There was no increase in serious systemic adverse events with the combination of NovoTTF-100L and chemotherapy, and the most common device-related AE was mild-to-moderate skin irritation.


The FDA has granted a breakthrough therapy designation to the tumor-infiltrating lymphocyte therapy LN-145 for the treatment of patients with recurrent, metastatic, or persistent cervical cancer whose disease has progressed on or after chemotherapy.

The designation is based on results from the ongoing phase II innovaTIL-04 trial, updated results of which will be presented at the 2019 ASCO Annual Meeting. Data in an abstract released ahead of the conference showed that the TIL therapy had an overall response rate of 44% in patients with advanced cervical cancer.

The ongoing, open-label, multicenter phase trial accrued patients with advanced cervical cancer who received at least 1 line of chemotherapy. Of the 27 evaluable patients, additional data showed that the ORR included 1 complete response, 9 partial responses, and 2 unconfirmed partial responses.
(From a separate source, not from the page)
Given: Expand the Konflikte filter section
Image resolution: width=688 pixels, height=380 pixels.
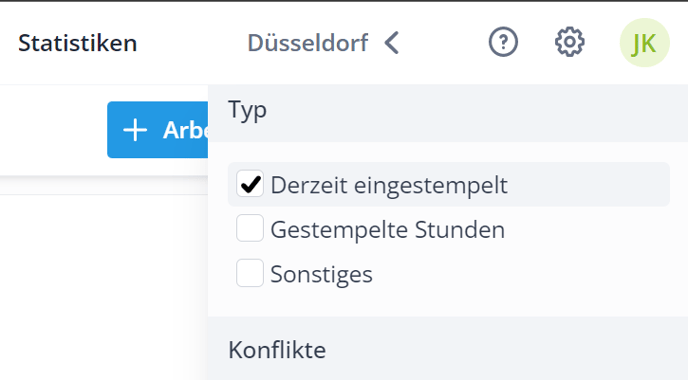Looking at the screenshot, I should tap(448, 348).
The disease control rate was 89%, and at a median follow-up of 3.5 months, 11 of the 12 responding patients maintained their response.

The manufacturing of LN-145 comprises a 22-day process, in which TILs are generated at GMP facilities from tumors that have been shipped from local sites where they were initially harvested. The final LN-145 TIL treatment is cryopreserved and shipped back from the GMP to the original site where the patient is being treated.